Aggression against Ukraine has created an entirely new situation in European security policy. To survive, we need to boost defense spending by as much as necessary. There is no way around borrowing and talk of maintaining low public sector debt is best left in the era that ended on February 24, MEP Riho Terras writes.
I am often asked how much money does our national security require? But it is a misguided question. We need as much as it takes for our defensive capacity to be able to stand up to the aggressor. This is what decisions need to be based on, as opposed to an abstract and mystical figure of some sort.

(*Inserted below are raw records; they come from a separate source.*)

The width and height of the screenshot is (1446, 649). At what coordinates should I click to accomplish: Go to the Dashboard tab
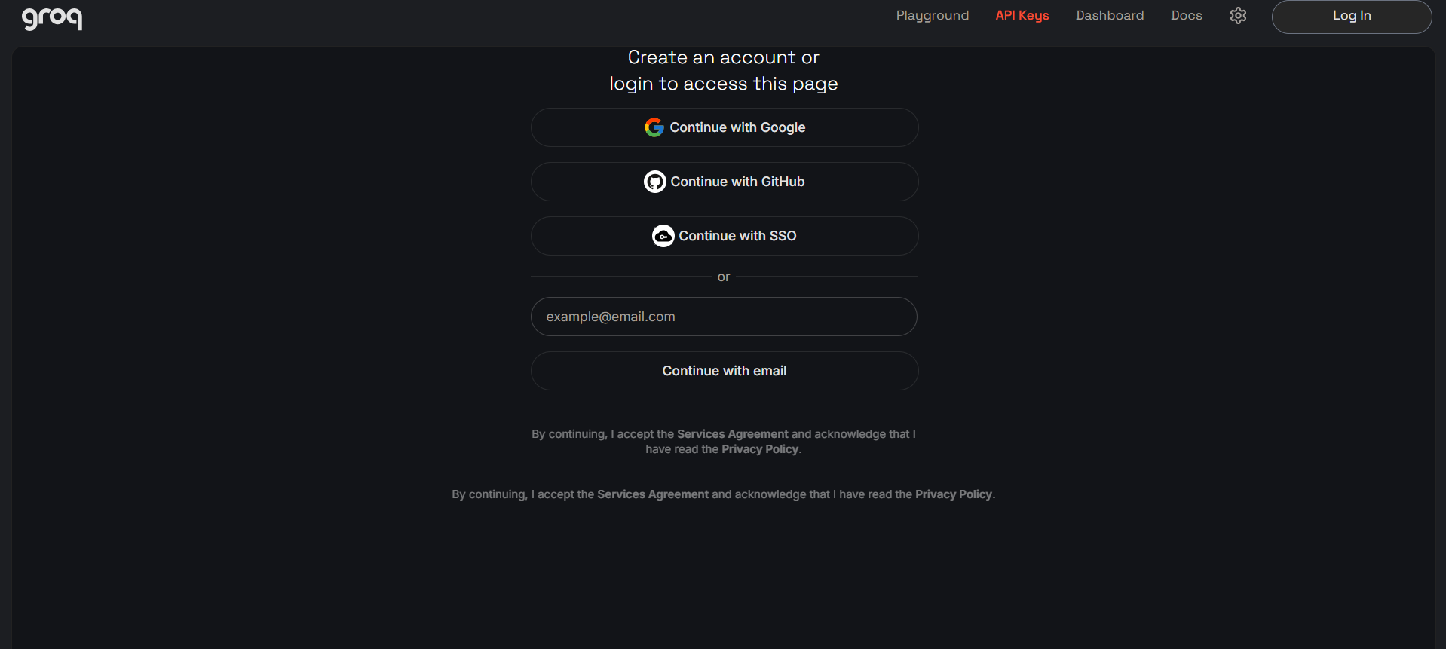pos(1109,15)
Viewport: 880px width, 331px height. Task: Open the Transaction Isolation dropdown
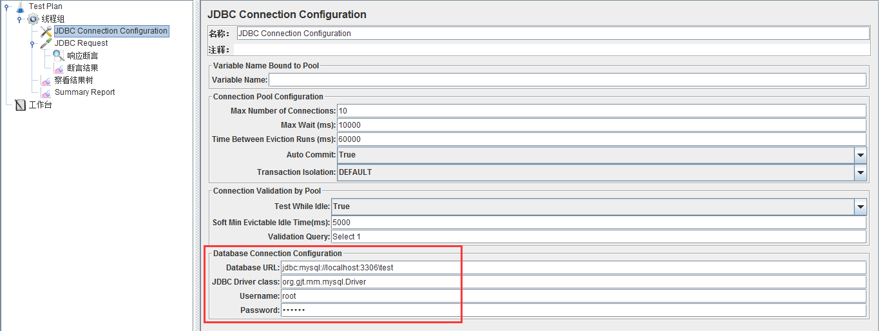pos(860,172)
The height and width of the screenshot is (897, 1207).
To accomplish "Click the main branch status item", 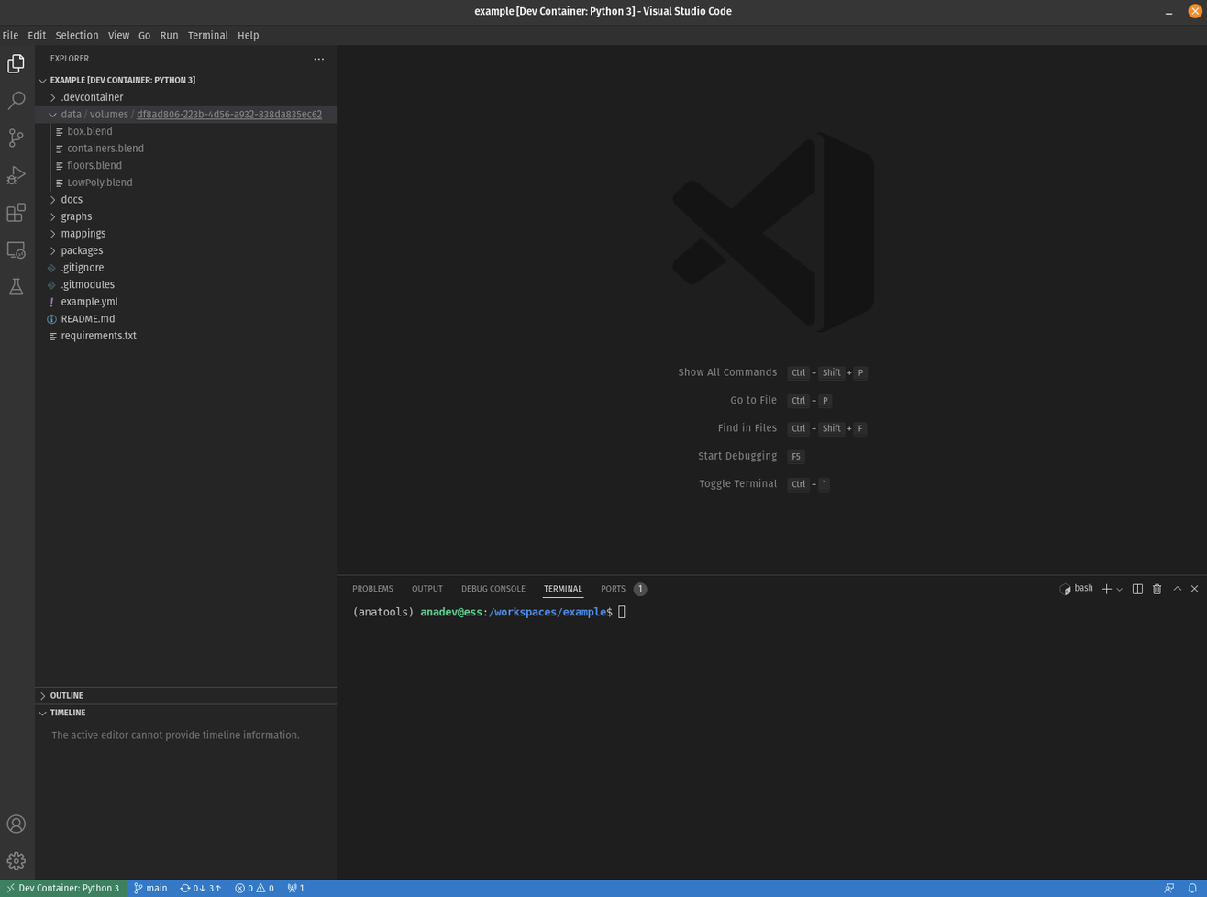I will coord(150,888).
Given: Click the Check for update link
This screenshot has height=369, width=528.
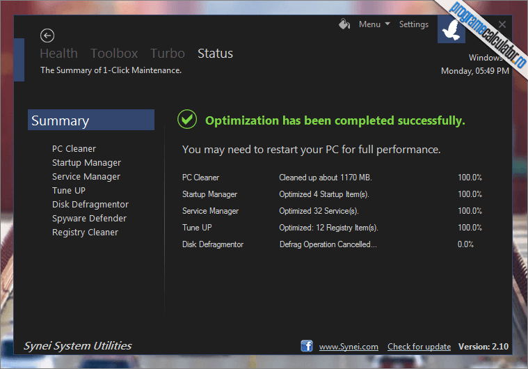Looking at the screenshot, I should tap(419, 347).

The recent threat level renders the security situation of Estonia as a front line country completely different and fundamentally alters grounds for the ten-year national defense development plan. Estonia needs new military capabilities sums necessary for which are in a completely different league than previously.
The task of the Estonian Defense Forces (EDF) is to analyze what is required to contain the threat and take the result to the government to ask for the necessary sum. The recent starting point for defense planning has been that there is not enough money. Politicians need to completely forget this mindset. In short, national defense spending needs to be hiked by as much as EDF Commander Lt. Gen. Martin Herem requests.
It needs to be kept in mind that a very real military threat against Estonia will persist for a long time. States that are under real military threat do not need to invest 2 percent of GDP in defense but as much as 5-10 percent. It is not money spent on national defense but an investment to make sure there is a state to begin with.
In this context, we need to do much more to develop a civil protection system. It is worth considering how best to organize it in Estonia, with plenty of good examples in Europe. For example, every owner of an apartment building is obligated to add a shelter in Switzerland. The country has 360,000 community shelters that can fit the entire population and can be accessed quickly in a crisis.
Lennart Meri has said: "Estonia is expensive and Estonia is dear. It is expensive on the citizen's wallet and dear to the citizen's heart." President Meri has a point, and as residents of a small nation, we must contribute much more toward defense than the residents of large nations. People who love freedom and independence living next to Putin's Russia must agree to spare no expense on national defense.
Estonia has sported the lowest government sector debt in Europe for years. However, this statistical indicator is worth precious little in light of real military threat. Hiking Estonia's loan burden for the purpose of bolstering national defense is utterly inescapable and denying the EDF's request for funding would be equally irresponsible.
Considering current inflation and its effect on interest rates, refusing to borrow would be downright foolish.
By investing in national defense as much as it takes to match the threat, we would not only be upping our deterrence. It would boost the people's will to defend themselves and NATO allies' will to come to our aid in case of war.
If we cannot defend ourselves, we cannot hope someone else will do it for us. We must show character in the new European security situation and be strong not only in words but also our actions.
The Ukrainians are paying for their freedom in lives. We can still use euros. Let us pay what needs to be paid and show them how dear we hold Estonia.